**Task directions:**
Copy out the lines beginning with the one that contains "Click the white" and ending with the last line below, exactly as they stand. Pictures are not copied.
------------------------------
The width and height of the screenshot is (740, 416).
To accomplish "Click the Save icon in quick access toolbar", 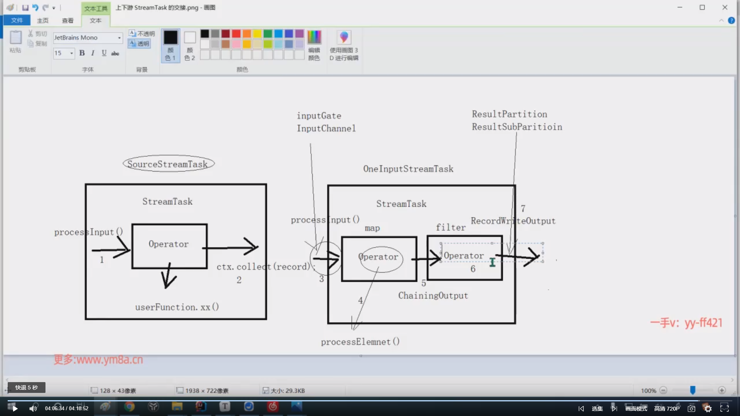I will (x=25, y=7).
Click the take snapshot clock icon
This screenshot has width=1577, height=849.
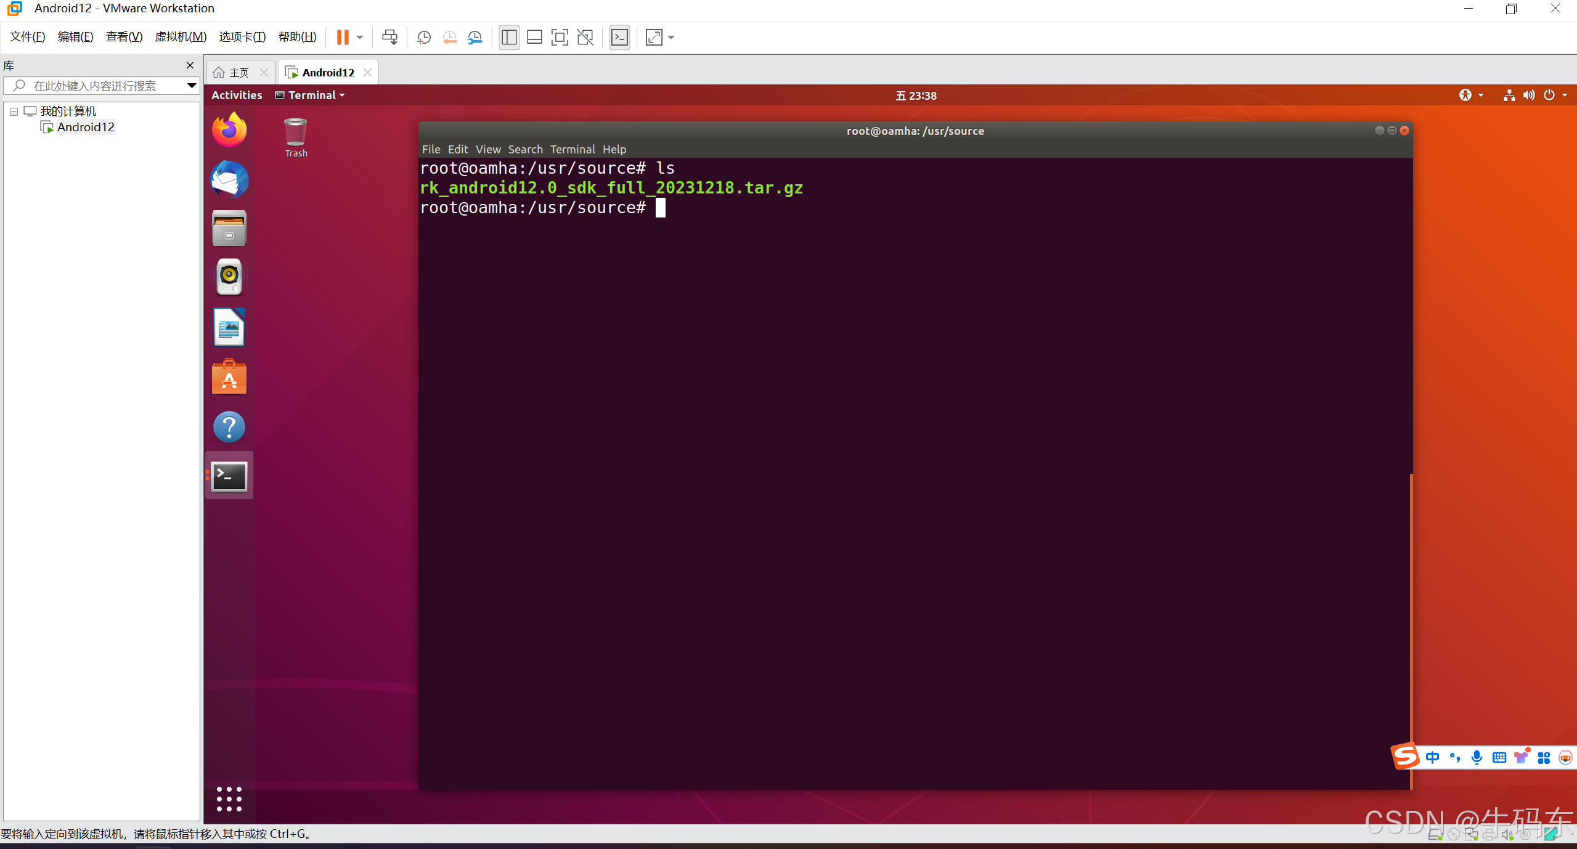point(423,38)
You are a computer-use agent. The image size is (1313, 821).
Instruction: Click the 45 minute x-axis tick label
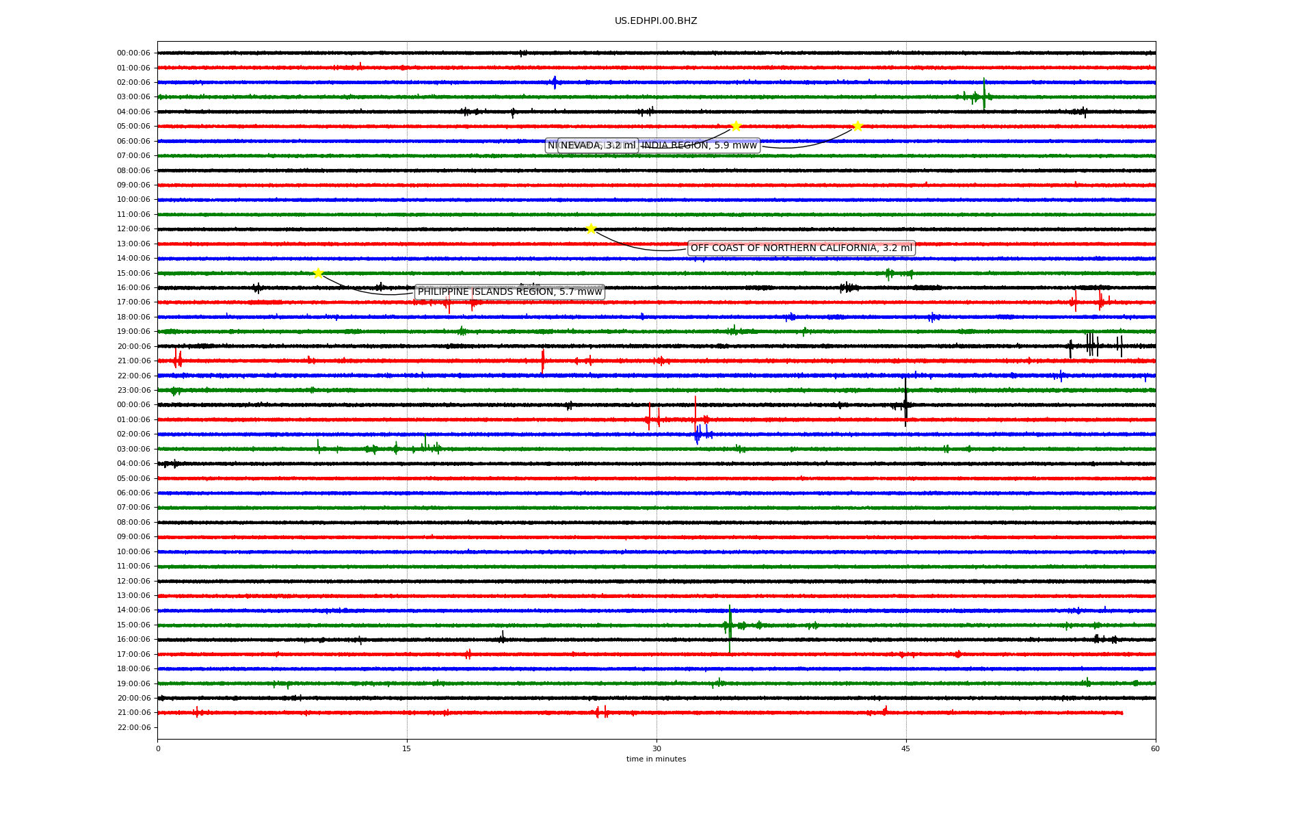coord(905,748)
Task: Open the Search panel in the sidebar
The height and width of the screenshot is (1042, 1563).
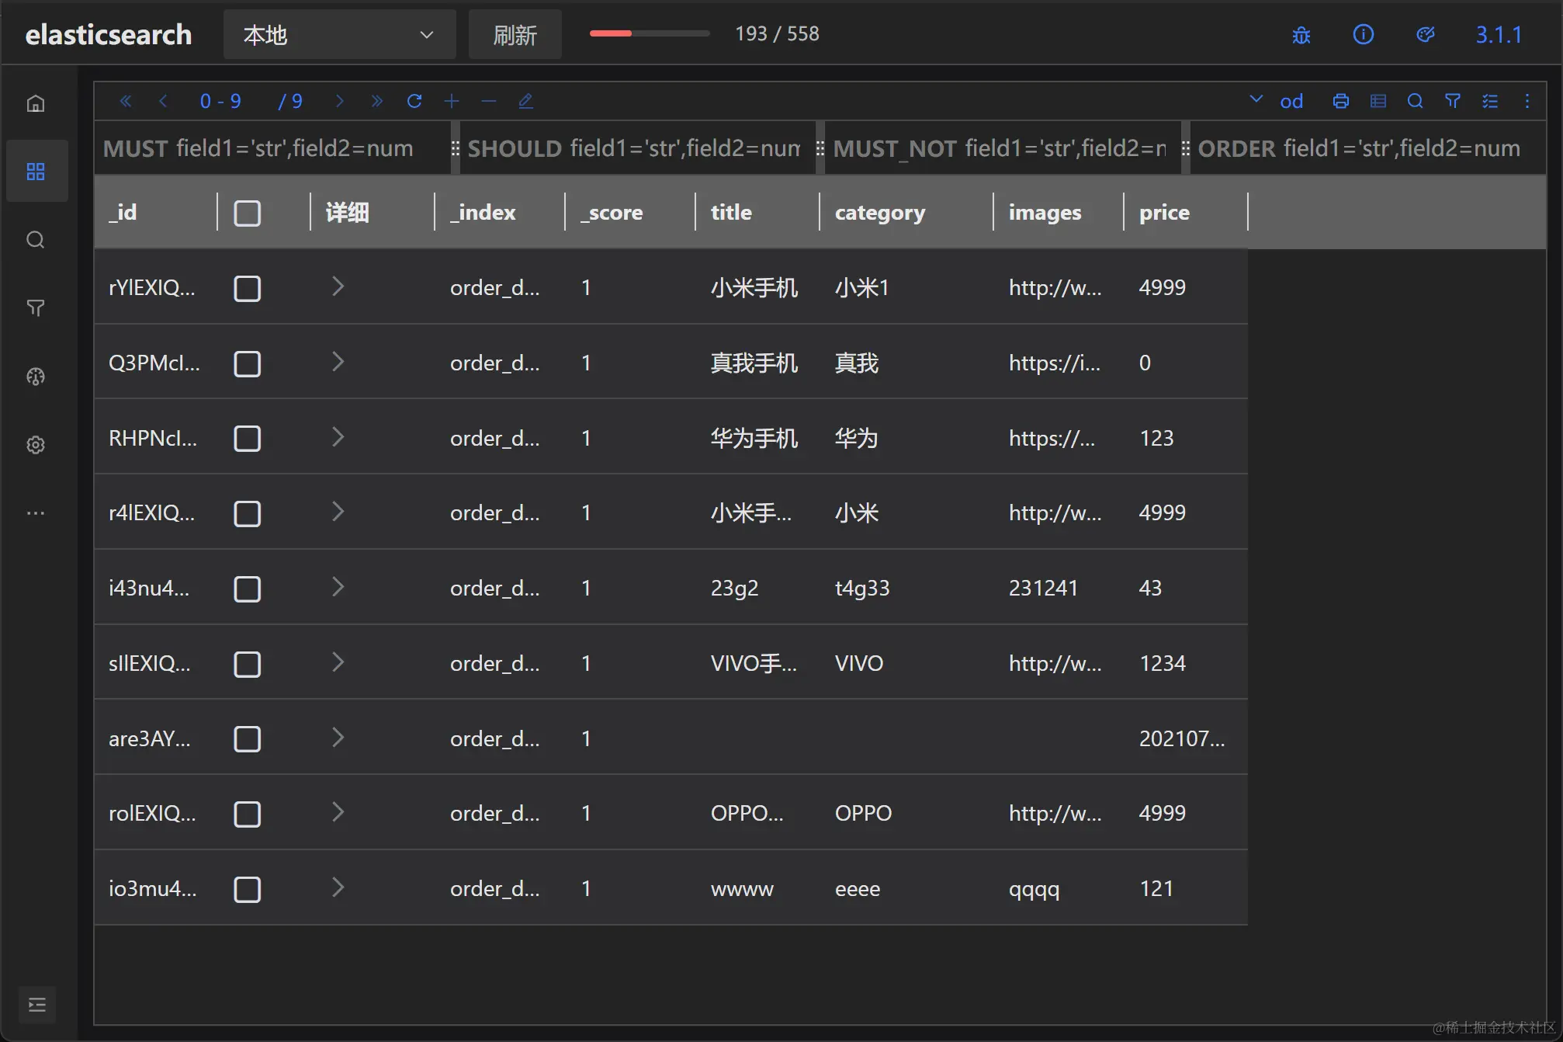Action: (36, 240)
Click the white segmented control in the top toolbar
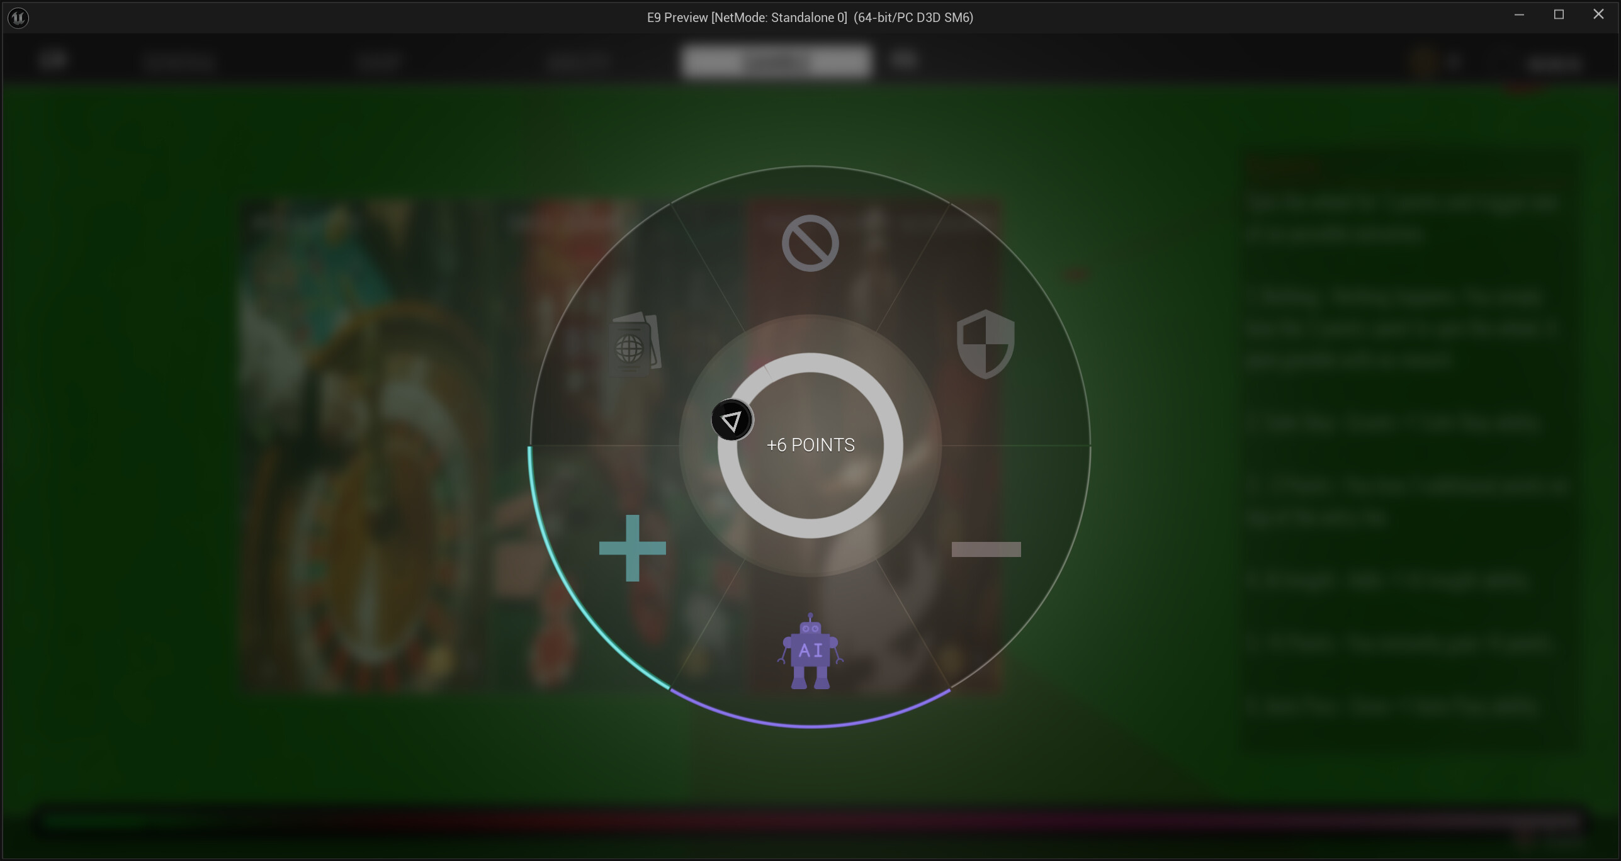 point(776,61)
------------------------------
**Your response:**
Click the white segmented control in the top toolbar
 point(776,61)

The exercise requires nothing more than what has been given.